Cuatro años antes que Hume, Montesquieu publicó una de las visiones más originales de
la república, contenida en su tratado Del espíritu de las leyes (1748). Pero Montesquieu fue
también un liberal excepcional. Con él se inauguró la más clara separación entre monarquía
y república.
Pero además construyó un puente para hacer compatibles los preceptos republicanos con
los liberales. Me refiero a la defensa de la libertad política y su mejor instrumento para ello:
la división de poderes.
Sin embargo, Montesquieu antepuso el amor a la ley y el bien general sobre los
principios liberales.
La virtud política, en suma, era “el amor a la patria y a las leyes”, lo cual significa que
debía preferirse el bien público sobre el propio.

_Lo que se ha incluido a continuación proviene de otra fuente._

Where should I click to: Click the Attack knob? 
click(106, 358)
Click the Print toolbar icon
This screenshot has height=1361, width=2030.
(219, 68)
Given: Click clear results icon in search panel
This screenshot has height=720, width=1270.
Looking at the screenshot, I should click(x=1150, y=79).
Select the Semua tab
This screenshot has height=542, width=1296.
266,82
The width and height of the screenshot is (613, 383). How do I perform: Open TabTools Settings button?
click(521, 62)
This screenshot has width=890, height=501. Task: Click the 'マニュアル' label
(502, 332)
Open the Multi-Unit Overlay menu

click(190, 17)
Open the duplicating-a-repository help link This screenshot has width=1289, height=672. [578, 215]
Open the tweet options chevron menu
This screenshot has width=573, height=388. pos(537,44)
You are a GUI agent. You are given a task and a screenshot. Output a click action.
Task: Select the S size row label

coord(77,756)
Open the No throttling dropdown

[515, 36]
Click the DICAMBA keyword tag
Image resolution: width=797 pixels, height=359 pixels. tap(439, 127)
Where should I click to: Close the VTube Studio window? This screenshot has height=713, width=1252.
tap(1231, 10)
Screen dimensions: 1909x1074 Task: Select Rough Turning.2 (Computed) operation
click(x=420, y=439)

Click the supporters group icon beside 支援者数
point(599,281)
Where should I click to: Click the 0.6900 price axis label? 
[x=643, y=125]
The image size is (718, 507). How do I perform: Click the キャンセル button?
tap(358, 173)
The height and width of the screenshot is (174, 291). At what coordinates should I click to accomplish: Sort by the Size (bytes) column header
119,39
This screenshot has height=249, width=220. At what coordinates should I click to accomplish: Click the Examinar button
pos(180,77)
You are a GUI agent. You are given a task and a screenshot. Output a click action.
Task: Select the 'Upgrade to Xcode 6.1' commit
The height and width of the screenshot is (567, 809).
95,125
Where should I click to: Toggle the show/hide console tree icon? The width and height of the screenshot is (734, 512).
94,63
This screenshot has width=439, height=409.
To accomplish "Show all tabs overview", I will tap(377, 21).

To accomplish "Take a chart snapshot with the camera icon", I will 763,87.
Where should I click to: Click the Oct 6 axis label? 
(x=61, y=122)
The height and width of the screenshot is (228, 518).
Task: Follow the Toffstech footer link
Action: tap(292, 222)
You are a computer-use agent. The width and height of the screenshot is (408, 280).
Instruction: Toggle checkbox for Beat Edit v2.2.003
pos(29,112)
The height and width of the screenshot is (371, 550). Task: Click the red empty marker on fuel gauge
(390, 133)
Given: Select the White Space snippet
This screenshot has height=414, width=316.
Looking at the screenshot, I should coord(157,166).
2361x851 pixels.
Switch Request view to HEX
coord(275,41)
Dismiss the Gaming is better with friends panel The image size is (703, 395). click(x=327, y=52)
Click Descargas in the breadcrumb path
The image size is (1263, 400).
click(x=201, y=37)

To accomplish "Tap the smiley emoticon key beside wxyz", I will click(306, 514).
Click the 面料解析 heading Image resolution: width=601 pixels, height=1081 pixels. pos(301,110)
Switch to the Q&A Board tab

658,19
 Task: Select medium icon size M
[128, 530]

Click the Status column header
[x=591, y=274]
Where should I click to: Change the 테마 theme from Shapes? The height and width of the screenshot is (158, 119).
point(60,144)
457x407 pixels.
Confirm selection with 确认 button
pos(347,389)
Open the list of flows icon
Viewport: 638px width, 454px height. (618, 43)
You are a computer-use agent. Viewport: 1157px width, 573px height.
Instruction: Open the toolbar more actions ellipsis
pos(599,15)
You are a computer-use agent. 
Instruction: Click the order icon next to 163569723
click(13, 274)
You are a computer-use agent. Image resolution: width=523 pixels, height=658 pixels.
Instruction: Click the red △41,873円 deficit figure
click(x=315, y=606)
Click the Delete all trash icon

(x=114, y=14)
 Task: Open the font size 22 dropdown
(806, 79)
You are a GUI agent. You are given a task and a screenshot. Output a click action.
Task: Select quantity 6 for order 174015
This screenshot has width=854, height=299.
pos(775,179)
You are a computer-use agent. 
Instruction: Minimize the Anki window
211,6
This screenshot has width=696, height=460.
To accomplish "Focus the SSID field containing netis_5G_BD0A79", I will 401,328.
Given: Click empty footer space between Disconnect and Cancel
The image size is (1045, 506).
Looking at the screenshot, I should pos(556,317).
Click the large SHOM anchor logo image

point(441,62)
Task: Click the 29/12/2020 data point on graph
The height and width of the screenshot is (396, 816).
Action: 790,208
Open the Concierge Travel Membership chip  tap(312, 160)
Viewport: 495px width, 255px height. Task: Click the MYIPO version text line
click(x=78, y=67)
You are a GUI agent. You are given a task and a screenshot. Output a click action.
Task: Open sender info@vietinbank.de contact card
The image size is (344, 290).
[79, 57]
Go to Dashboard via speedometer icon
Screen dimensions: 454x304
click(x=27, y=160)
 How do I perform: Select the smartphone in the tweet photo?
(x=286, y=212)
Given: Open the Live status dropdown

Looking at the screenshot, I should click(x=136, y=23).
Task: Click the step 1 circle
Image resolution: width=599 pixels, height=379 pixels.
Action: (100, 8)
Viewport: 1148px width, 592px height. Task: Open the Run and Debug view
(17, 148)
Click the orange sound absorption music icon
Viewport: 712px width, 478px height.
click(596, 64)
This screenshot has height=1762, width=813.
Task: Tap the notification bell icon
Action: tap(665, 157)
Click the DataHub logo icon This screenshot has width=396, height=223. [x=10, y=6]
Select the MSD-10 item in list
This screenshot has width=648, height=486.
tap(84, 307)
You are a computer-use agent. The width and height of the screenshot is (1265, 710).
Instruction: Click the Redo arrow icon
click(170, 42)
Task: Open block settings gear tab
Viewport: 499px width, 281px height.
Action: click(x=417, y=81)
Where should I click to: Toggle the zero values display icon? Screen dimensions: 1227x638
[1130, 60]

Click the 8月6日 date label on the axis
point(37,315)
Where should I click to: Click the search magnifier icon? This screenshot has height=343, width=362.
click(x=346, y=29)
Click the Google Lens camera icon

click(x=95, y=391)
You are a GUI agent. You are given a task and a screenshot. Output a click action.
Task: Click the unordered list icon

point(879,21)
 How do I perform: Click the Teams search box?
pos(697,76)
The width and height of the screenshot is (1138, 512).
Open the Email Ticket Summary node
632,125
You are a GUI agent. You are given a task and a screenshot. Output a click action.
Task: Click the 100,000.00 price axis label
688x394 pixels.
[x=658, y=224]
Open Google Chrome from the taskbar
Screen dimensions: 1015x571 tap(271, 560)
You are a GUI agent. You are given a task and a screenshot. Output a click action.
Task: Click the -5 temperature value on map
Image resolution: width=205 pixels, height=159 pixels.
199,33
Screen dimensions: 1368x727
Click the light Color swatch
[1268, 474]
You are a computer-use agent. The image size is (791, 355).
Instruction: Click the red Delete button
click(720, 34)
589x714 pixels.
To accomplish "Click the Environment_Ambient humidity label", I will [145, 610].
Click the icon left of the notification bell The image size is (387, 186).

Por el lado del espíritu: la existencia del ciudadano virtuoso (el que ama a la patria o la
igualdad). Por el de la ley y la autoridad: el hombre de bien político o el que ama las leyes.
Rousseau recogió de Montesquieu, casi dos décadas después, la idea de una franca
oposición entre monarquía y república. De igual manera, adoptó el argumento de que las
repúblicas sólo podían sostenerse donde existieran “hombres virtuosos” e imperara la cosa
pública
Rousseau convirtió el renovado contrato social en un artificio fundacional de la república.
El pacto social presuponía una transmutación de la persona a la persona común: la voluntad
general.
Paine, entre 1791 y 1792, publicó la primera y segunda partes de sus Derechos del
hombre. En este tratado asistimos a una decidida defensa del liberalismo iusnaturalista d la
Revolución francesa contra las Reflexiones de Burke (1791).
Más aún, hace derivar los derechos civiles de los naturales, y, fiel a la tradición liberal,
piensa que el centro de las comunidades políticas se encuentra en el individuo y la sociedad
antes que en toda forma de gobierno o autoridad. Los gobiernos tienen que actuar conforme
a los “principios de la sociedad” y no sobre sí mismos.
La deuda que tenemos con Paine es haber sistematizado algunos de los instrumentos o
políticas para que el interés común arribara al reino de lo posible. Muchas de sus propuestas
de 1792 —casas de asistencia, educación pública, fomento del empleo, contribución
progresiva de impuestos— coinciden con el actual Welfare State; hoy, dicho sea de paso,
aparentemente en decadencia.
Pero la convergencia más clara entre los principios liberales y republicanos comienza con
el utilitarismo de Jeremías Bentham. Enemigo acérrimo de todo tipo de contractualismo y
derecho natural (Hobbes, Locke, Rousseau), emprende una suave defensa del “interés
individual” (seguridad, subsistencia, abundancia, igualdad) y dedica todo su esfuerzo a
hacer de este mundo la “felicidad pública”.
La clave de su pensamiento político fue ligar la ley al “interés público”. En esto siguió a
Montesquieu, pero también intentó trascenderlo.
La convergencia entre la representación electiva y la república. Fue para casi todos los
liberales un tema periférico. Así es como las dos tradiciones de la república perdieron su
centralidad en la filosofía política.